1)
... more from the #ESCCongress2021 from the @GoggleDocs #Takeover of the @cardiomet_CE
Next up the EMPEROR-Pooled analysis and some of the questions it asks
How does empagliflozin compare with ARNI (sacubitral/valsartan
2)
EMPEROR-Pooled was a prespecified analysis of the two 'sister' studies
EMPEROR-Reduced Trial
nejm.org/doi/full/10.10…
and
EMPEROR-Preserved Trial
nejm.org/doi/full/10.10…
With very similar #HeartFailure populations, separated by an ejection fraction cut off of 40%
3)
As you can see
📍Very similar results in terms of the primary and secondary #HeartFailure outcomes.

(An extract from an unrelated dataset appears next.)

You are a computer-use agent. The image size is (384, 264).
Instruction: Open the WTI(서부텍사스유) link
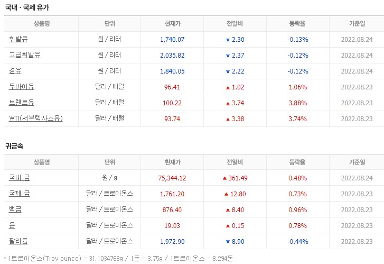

‼️ Although clear attenuation of benefit seen in pople with higher ejection fractions (EF)
4)
‼️Benefits in terms of the risk of hospitalisation for heart failure appear to be consistent below an EF of 65%
⚠️Currently this drug is only licensed if EF <40%
🤞This will change soon, as many people with #HeartFailure have an EF 40-65% (elderly & #type2diabetes)
5)
How does this attenuation of benefits compare in other #HeartFailure studies?
🥇 empagliflozin benefits people if EF<65%
🥈sacubitril/valsartan may benefit if <EF62.5%
🥉spironolactone may benefit if EF<60%
6)
How does this compare to ARNI (sacubitril/valsartan)?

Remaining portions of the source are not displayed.